What Petrochina had, however, was a small group of managers who had accumulated many years’ experience running exploration operations outside China. These managers shared a common technical language and frame of reference with Ion’s management. Hence they became the ‘bridge team’ between the two companies. Management of Ion was done primarily through the board, but there was extensive and close collaboration on how to rapidly deploy Ion’s technology and expertise into Petrochina’s exploration operations. Other functional areas were left largely untouched.

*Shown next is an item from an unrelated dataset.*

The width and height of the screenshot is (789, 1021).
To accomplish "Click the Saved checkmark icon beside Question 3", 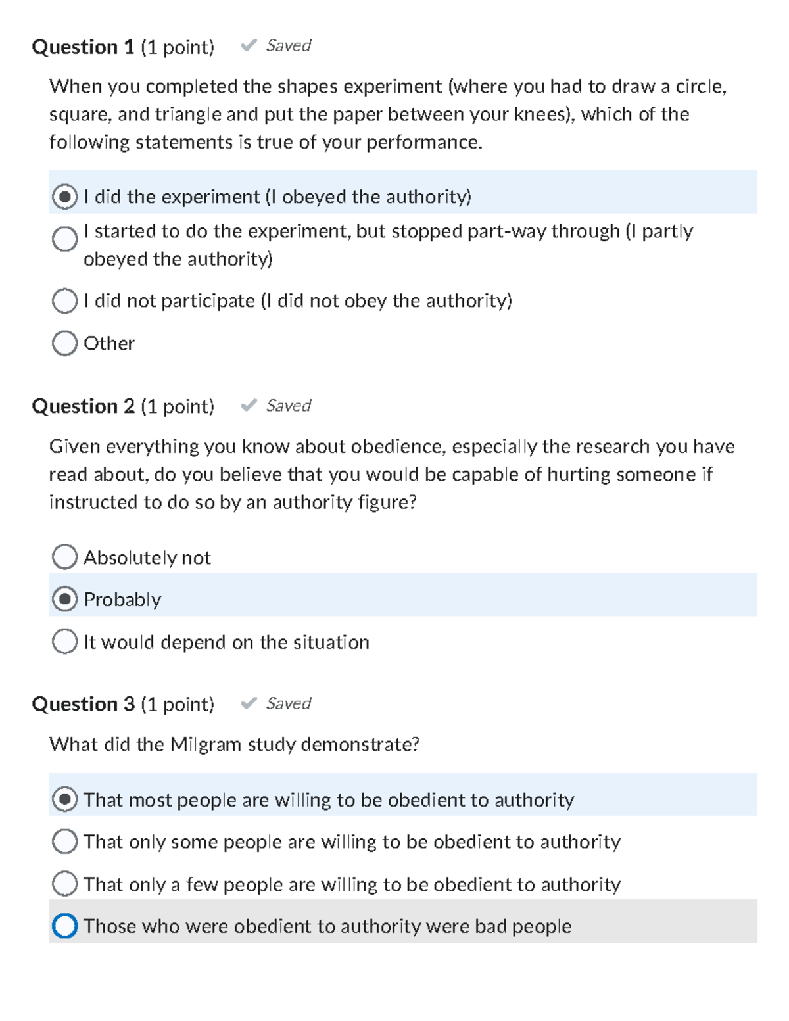I will pyautogui.click(x=250, y=703).

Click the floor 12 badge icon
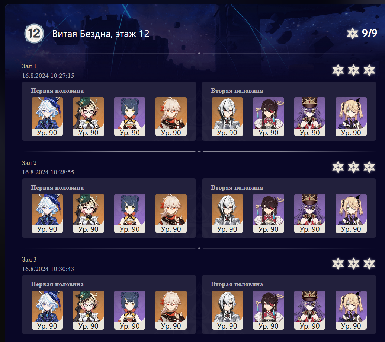[x=34, y=34]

CSR – Dynex: accelerating scale-up of R&D

In 2008 Dynex, a mid-sized UK based semiconductor company focused on selling modules into the railroad sector was 75% acquired by China state owned CSR (one of China’s largest railroad equipment producers who at the time were ramping up their high speed rail capabilities). CSR provided Dynex with new capital to scale up their R&D and to expand their sales force into new geographic markets. CSR brought the Dynex products to market in China through their own products and channels. Dynex management now includes several executives from CSR, including the head of R&D and of sales and the board has four Chinese members out of a total board of nine.

Making selective integration work

This approach is appealing, though it is not easy to execute. Making selective integration work requires a few key skills that not all companies possess.